ACTION ITEM: Return all lines of the data in which the string "with" occurs.

INFORMATION SHOWN:

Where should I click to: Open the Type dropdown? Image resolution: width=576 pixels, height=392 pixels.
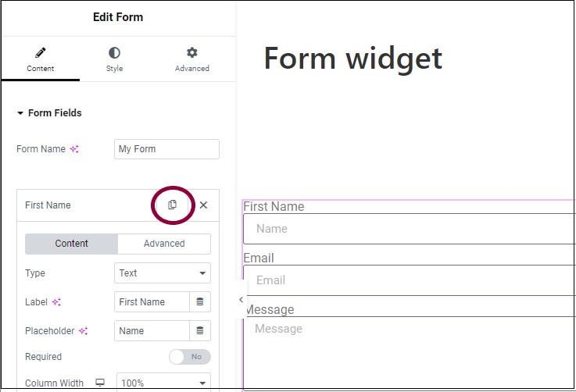point(163,273)

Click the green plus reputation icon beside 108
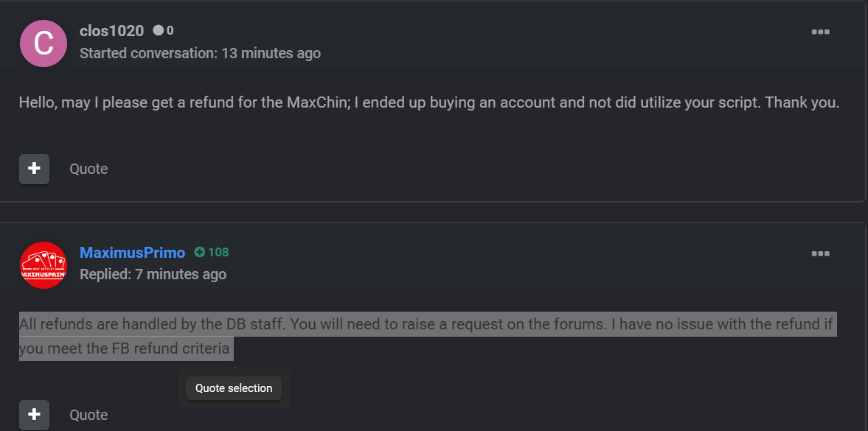(199, 252)
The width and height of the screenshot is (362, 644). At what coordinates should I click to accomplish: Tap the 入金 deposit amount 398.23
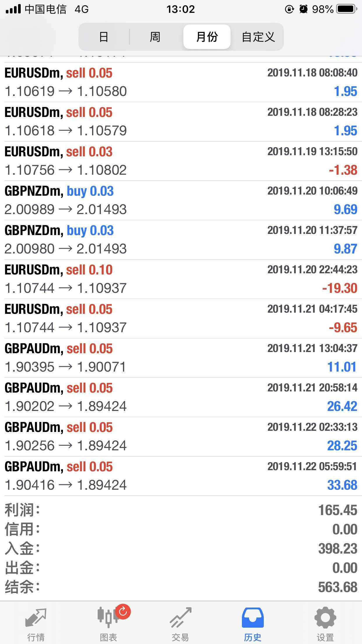pyautogui.click(x=338, y=549)
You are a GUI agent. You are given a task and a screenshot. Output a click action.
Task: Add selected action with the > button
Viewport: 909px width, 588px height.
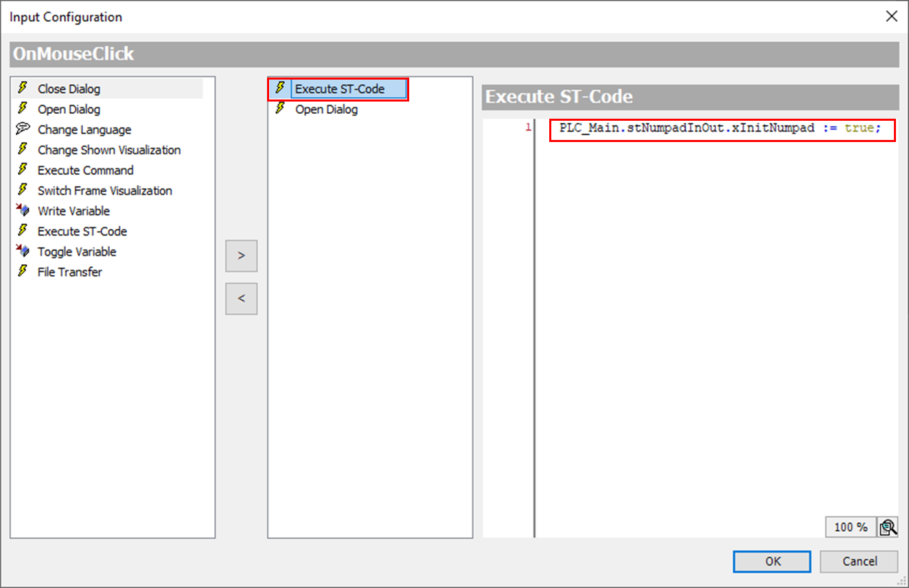tap(241, 256)
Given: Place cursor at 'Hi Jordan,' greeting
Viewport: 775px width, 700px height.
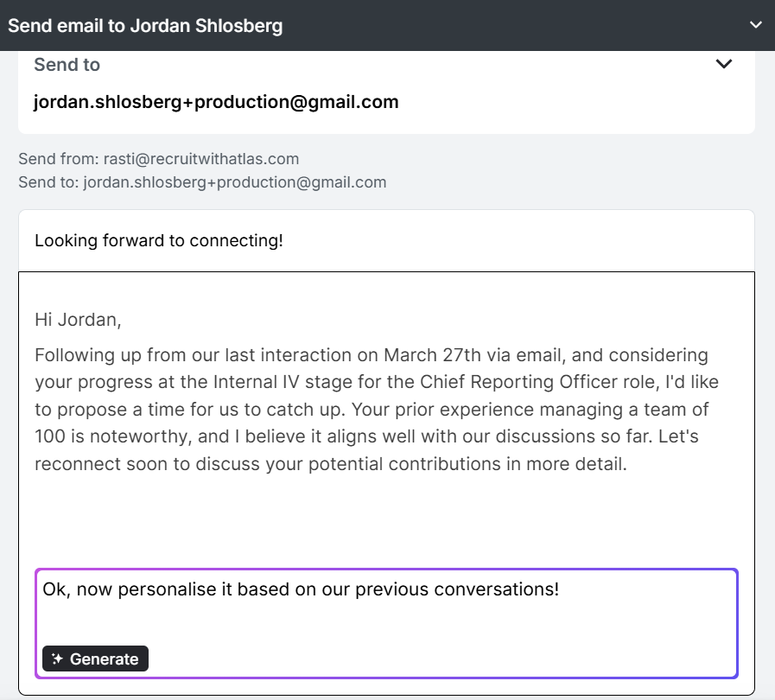Looking at the screenshot, I should [x=78, y=320].
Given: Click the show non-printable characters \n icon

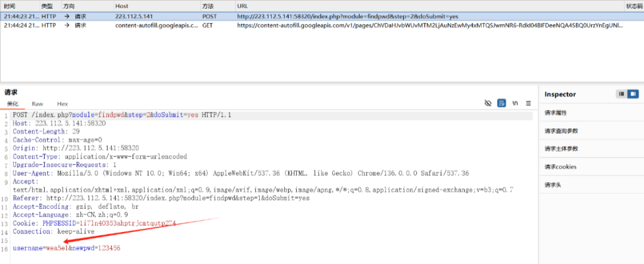Looking at the screenshot, I should pos(515,103).
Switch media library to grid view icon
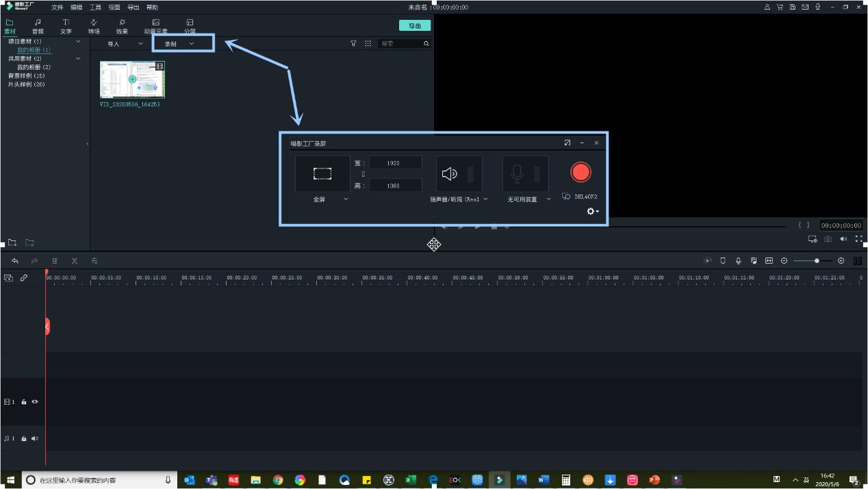The width and height of the screenshot is (868, 489). coord(368,44)
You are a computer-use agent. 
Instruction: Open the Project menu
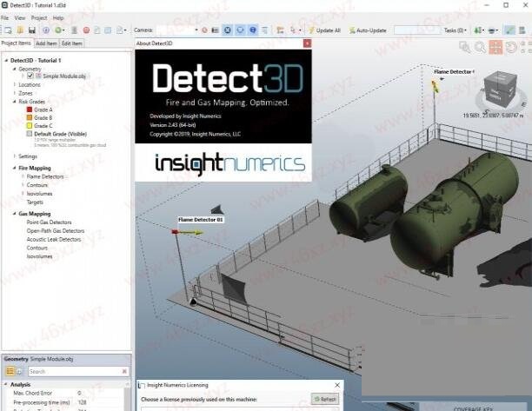click(39, 17)
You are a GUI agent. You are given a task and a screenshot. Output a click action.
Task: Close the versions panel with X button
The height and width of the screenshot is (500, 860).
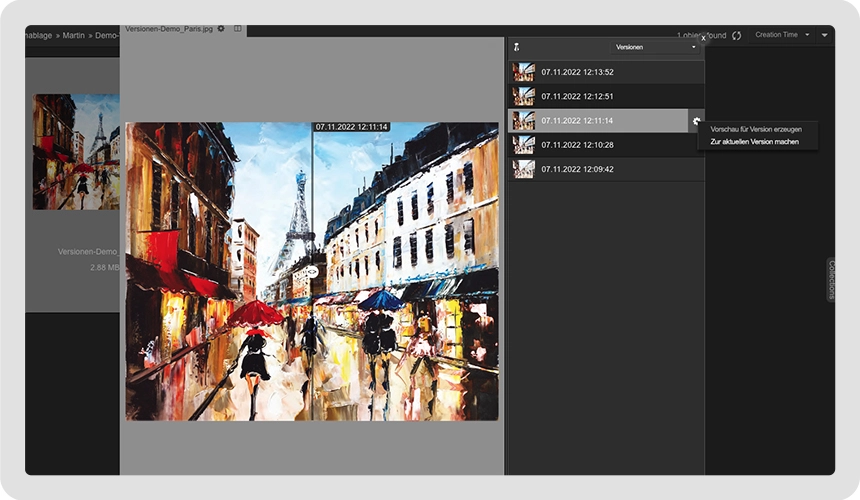(x=703, y=38)
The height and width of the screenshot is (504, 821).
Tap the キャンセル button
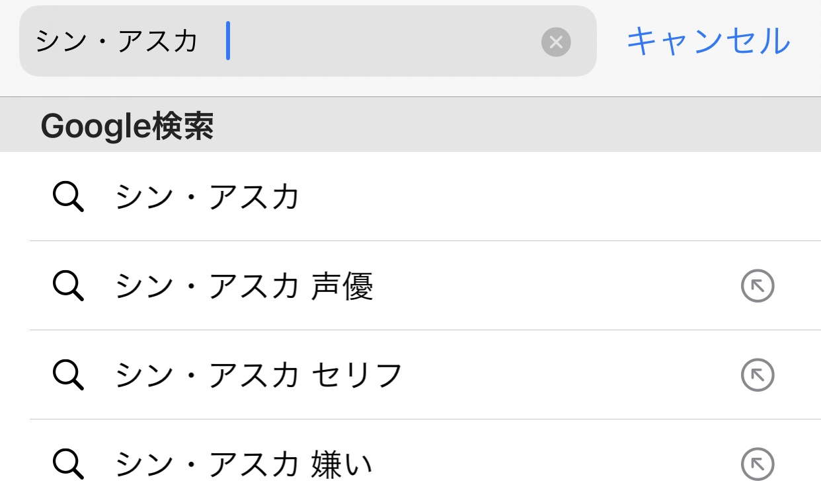708,41
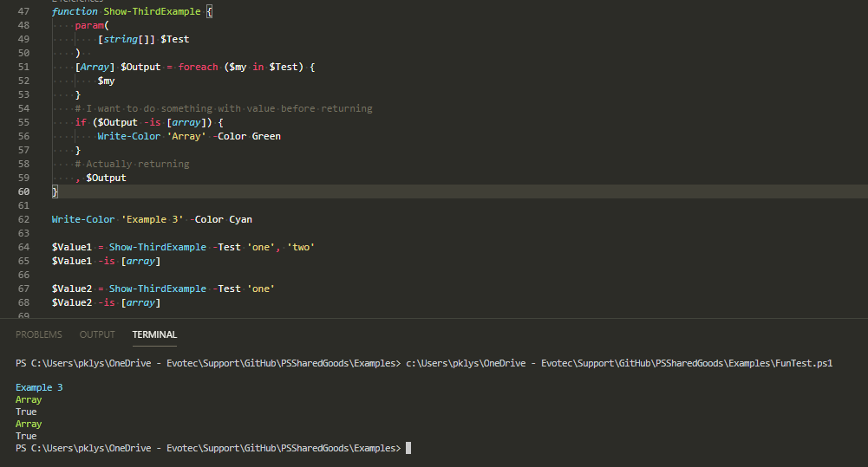Click the terminal prompt cursor block

click(x=408, y=448)
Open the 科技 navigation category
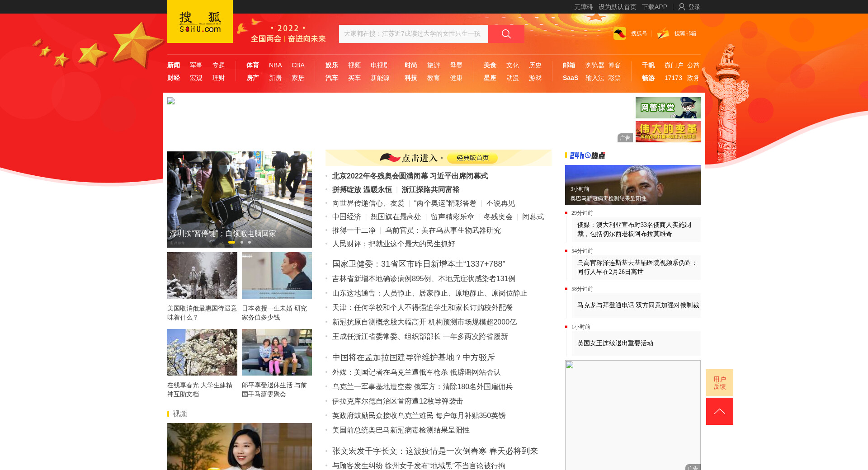The height and width of the screenshot is (470, 868). coord(411,78)
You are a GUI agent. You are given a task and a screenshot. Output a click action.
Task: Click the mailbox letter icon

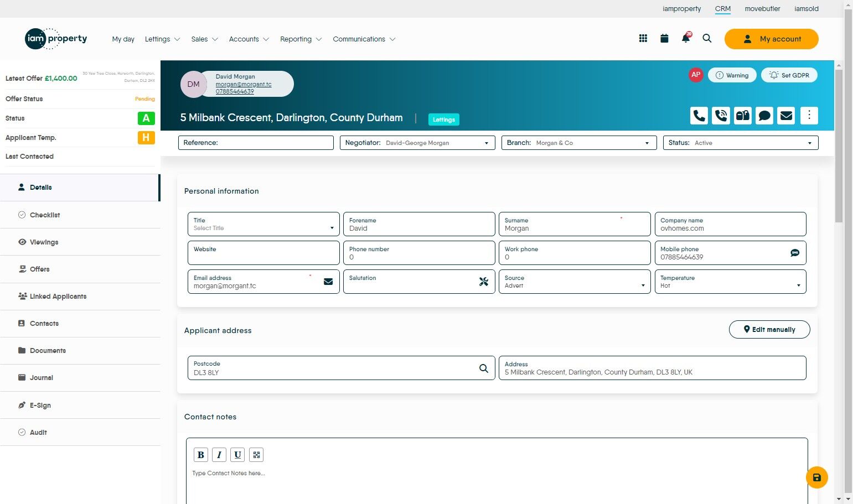click(742, 116)
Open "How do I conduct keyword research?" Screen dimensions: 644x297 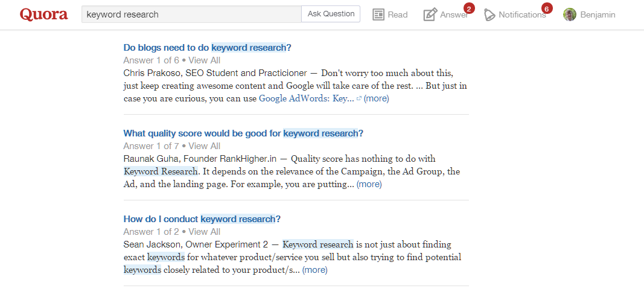click(202, 219)
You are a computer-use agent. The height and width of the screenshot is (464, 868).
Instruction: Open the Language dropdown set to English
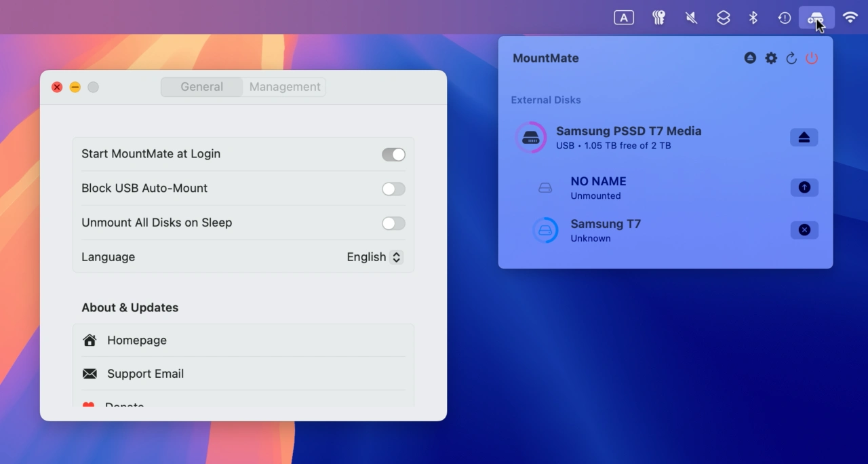374,257
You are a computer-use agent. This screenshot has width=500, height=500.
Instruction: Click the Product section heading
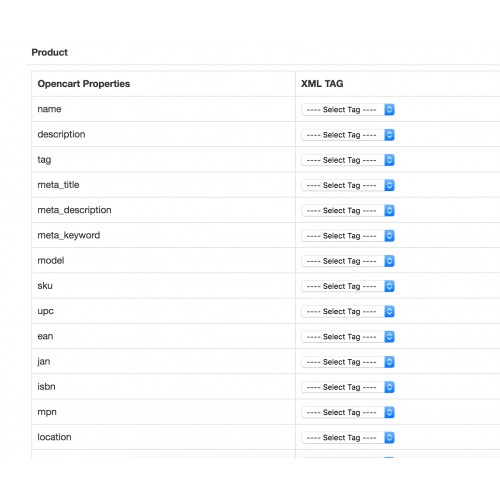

COMPLETED EXERCISE:
Task: Add selected action with the > button
Task: Close the versions panel with X button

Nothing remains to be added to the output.